Contro l'innocua spettacolarizzazione del conflitto nelle università!
Contro l'innocua spettacolarizzazione del conflitto nelle università!
E' ora di dire basta e di lottare seriamente contro la spettacolarizzazione disobbedentina del conflitto nelle Università, tuttavia se i rapporti di forza sono sfavorevoli è proprio in questo momento cruciale che bisogna urgentemente dare inizio ad un'attività di denuncia politica.
Anche a Bologna oggi le grandi e colorate azioncine spettacolari hanno avuto luogo:
occupazione Simbolica del rettorato, ovvero breve passeggiatina e pausina lungo il corridoio, e occupazione Concordata e per pochi minuti del primo binario della stazione di Bologna.
Il tutto alla testa di un corteo che quanto a rapporti di forza, per numero ma non per pratiche, avrebbe potuto rendere sicuramente più efficaci e scomode le occupazioni dei due obbiettivi giustamente scelti ma alla fine solo sfiorati.
Bisogna gravemente sottolineare come gia dall’inizio anche la mancata interruzione della didattica come modalità scelta per l'occupazione della Facoltà di Lettere e Filosofia, (per un preside che in questo modo limitatamente lascia loro fare), sia per la posta in palio e per questa mobilitazione del tutto inadeguata.
A Bologna i ragazzi di Crash hanno dell'altro a cui pensare, “Spazio sottosgombero" con conseguente basso profilo del loro CUA, ed anche nelle altre città, a Roma e a Milano i Disobbedienti e i loro sotto collettivi stanno dirigendo la mobilitazione anti Gelmini cavalcando il momento a loro favorevole aperto ma vincolato dall'appoggio strumentale del PD e della CGIL in moderata funzione anti-governo.
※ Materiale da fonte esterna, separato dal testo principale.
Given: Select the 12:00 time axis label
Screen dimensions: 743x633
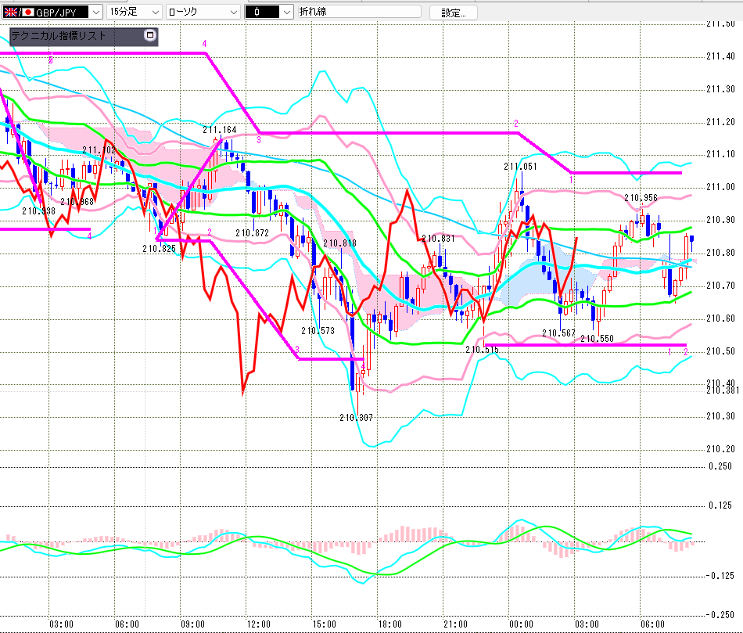Looking at the screenshot, I should tap(258, 624).
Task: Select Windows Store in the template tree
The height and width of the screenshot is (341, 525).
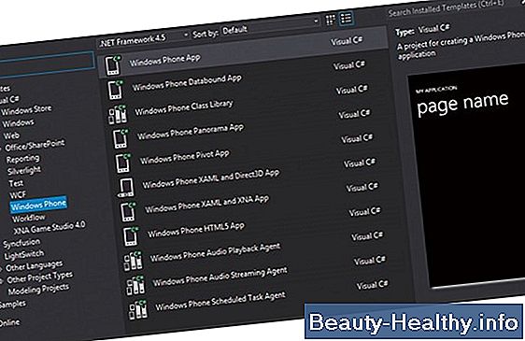Action: [x=26, y=109]
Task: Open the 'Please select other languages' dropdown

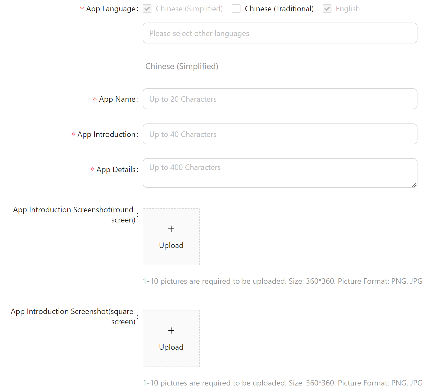Action: (x=280, y=33)
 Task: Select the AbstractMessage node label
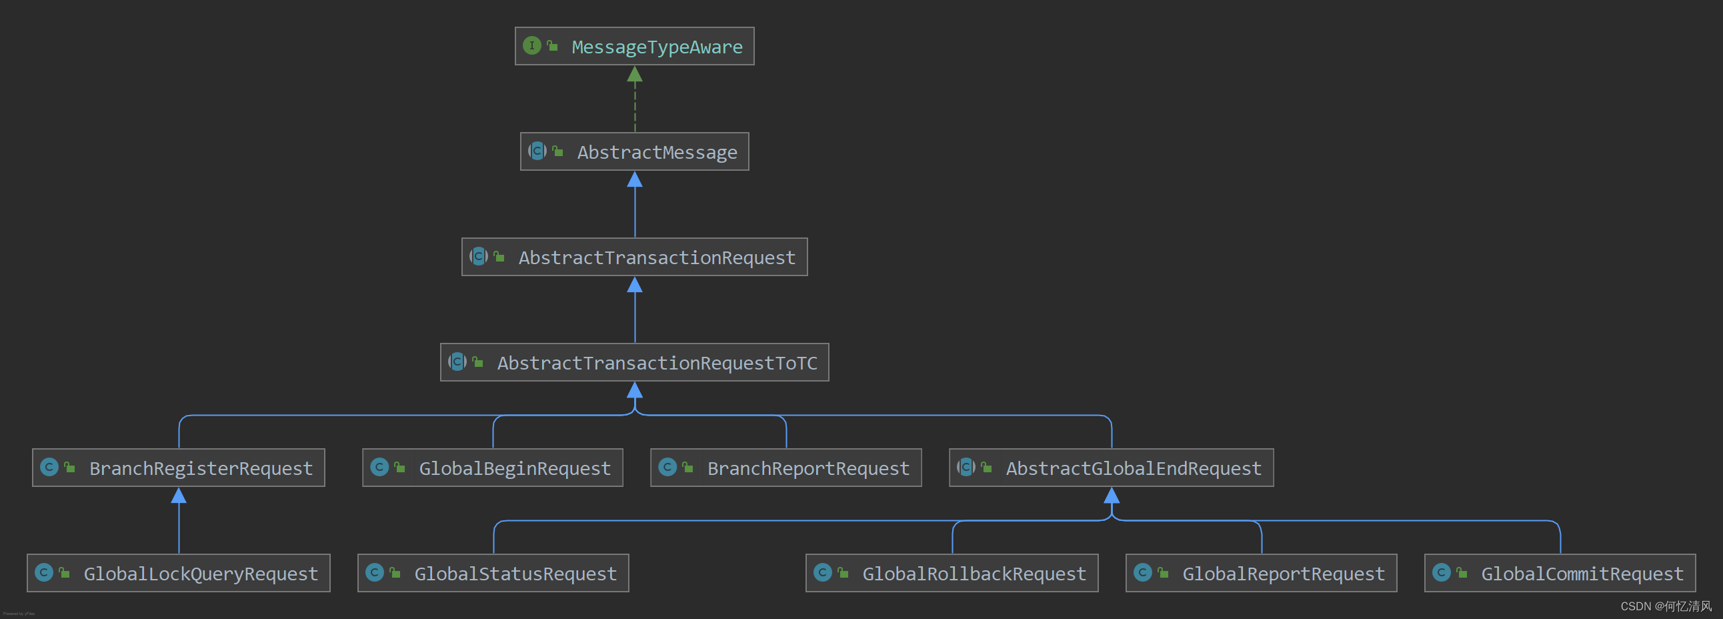657,153
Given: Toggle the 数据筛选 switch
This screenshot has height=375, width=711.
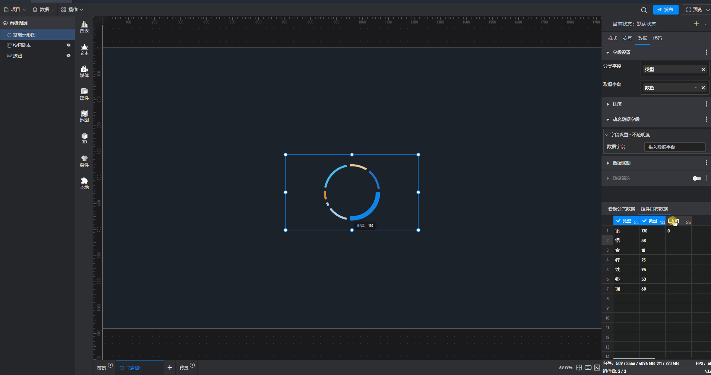Looking at the screenshot, I should pyautogui.click(x=696, y=178).
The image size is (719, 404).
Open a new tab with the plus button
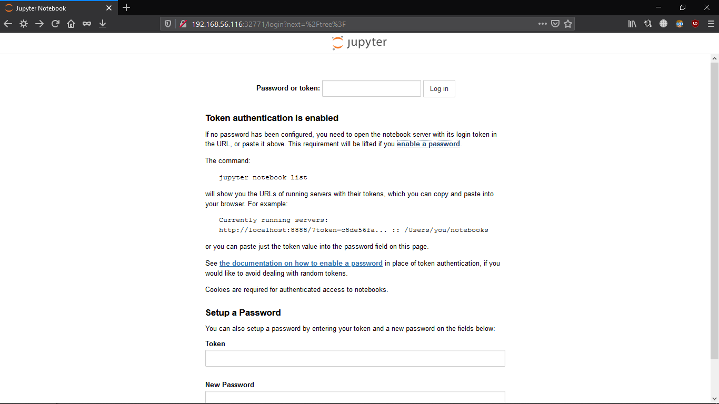pos(126,8)
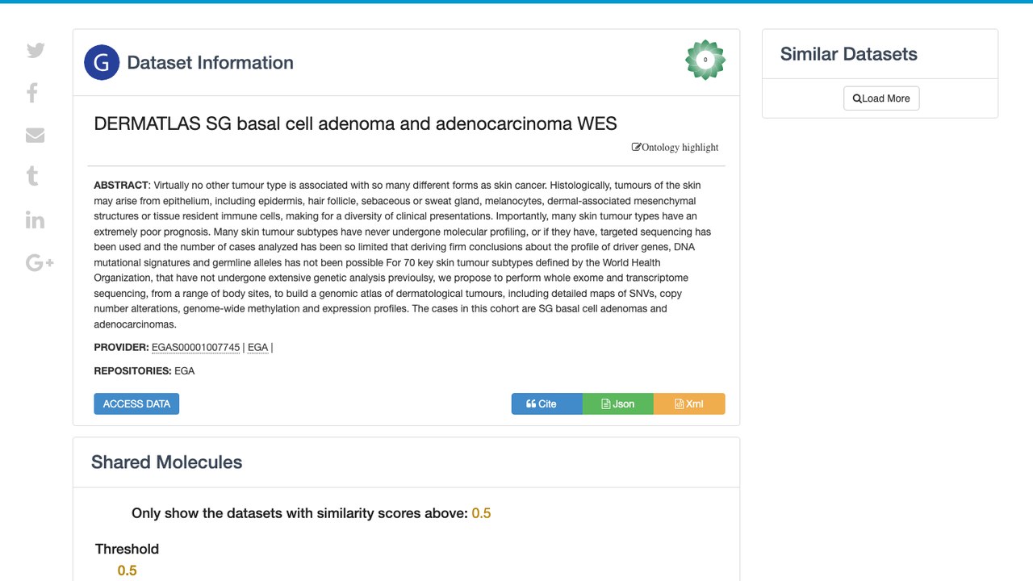Share dataset via Facebook icon
Screen dimensions: 1033x581
tap(32, 93)
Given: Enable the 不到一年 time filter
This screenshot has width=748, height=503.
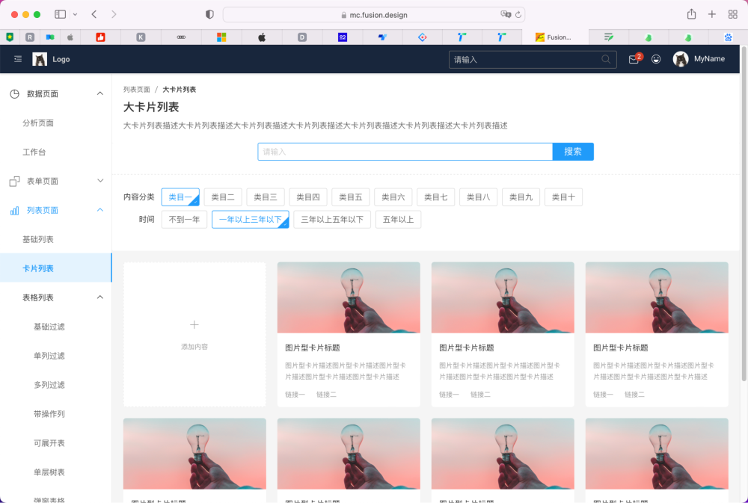Looking at the screenshot, I should [184, 219].
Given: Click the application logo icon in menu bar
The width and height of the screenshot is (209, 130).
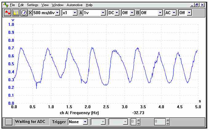Looking at the screenshot, I should point(5,5).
Se partecipare e aprire questo dibattito significa smascherare le contraddizioni politiche di ciò che si è messo alla testa ed è del tutto cruciale per il movimento, allora incominciamo da subito a denunciare e a smascherare la sostanza delle spettacolarizzazioni politicamente innocue e controproducenti, autorappresentative e solo simboliche nella strategia e nelle tattiche della matrice politica disobbediente.
Compagne e compagni, uniamoci e reagiamo con forza togliendo il freno politico imposto dal protagonismo estetico ma reazionario di certi collettivi, che stabilizza, normalizza, riduce e riproduce in negativo la composizione sociale e la forza potenziale di questo movimento.
Fermare la Gelmini in ogni città!
Fuori i disobbini dall'Università!
Fermare la Gelmini in ogni città!
Fuori i disobbini dall'Università!
Rettori e professori con gli
Rettori e professori con gli studenti, maestri e genitori con i bambini, lo slogan "non abbiamo paura" di woityla a megafonare...... nasce il "movimento del mulino bianco".
E la lotta contro la scuola dei padroni?
E quella contro la repressione di professori e famiglia?
Quali e quanti manifesti elettorali dobbiamo ancora attaccare, prima di liberarci dei prestigiatori di movimento?
Baroni-Politici-Sindacalisti
La scuola dei padroni difendetevela VOI!
COMBAT
e fatela finita
e fatela finita, che per una volta non siamo i soliti dieci stronzi..siete voi il vero problema, fomentati del cazzo.